__The problem__: Copy the rows below word for word, keeping every line in its original order. Leave the pictures out of your copy.

__Extracted information__:
## Begin

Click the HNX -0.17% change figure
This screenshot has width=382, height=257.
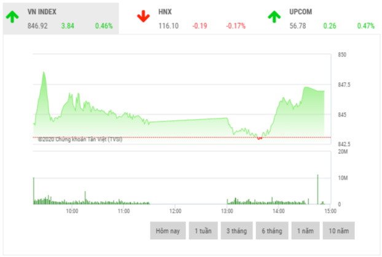pyautogui.click(x=235, y=26)
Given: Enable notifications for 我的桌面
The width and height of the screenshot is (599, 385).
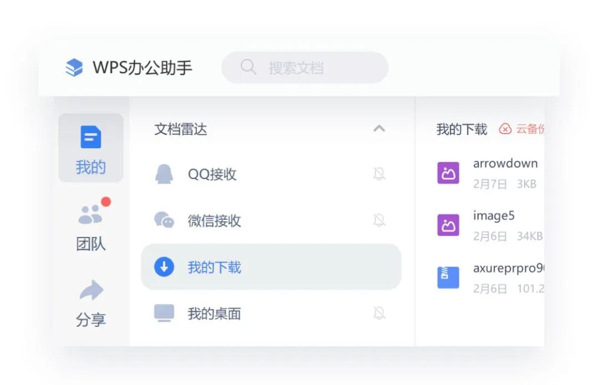Looking at the screenshot, I should tap(380, 312).

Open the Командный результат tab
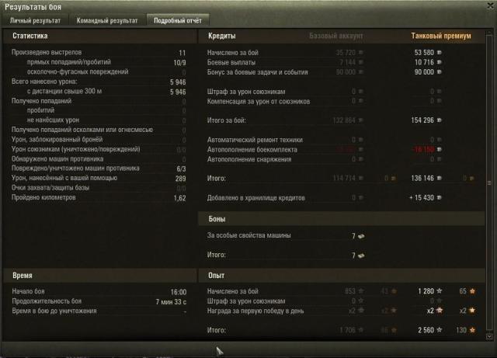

## End

__Response for this exercise__:
Click the HNX -0.17% change figure
This screenshot has width=382, height=257.
pyautogui.click(x=235, y=26)
Given: Enable notifications for 我的桌面
The width and height of the screenshot is (599, 385).
Looking at the screenshot, I should tap(380, 312).

Open the Командный результат tab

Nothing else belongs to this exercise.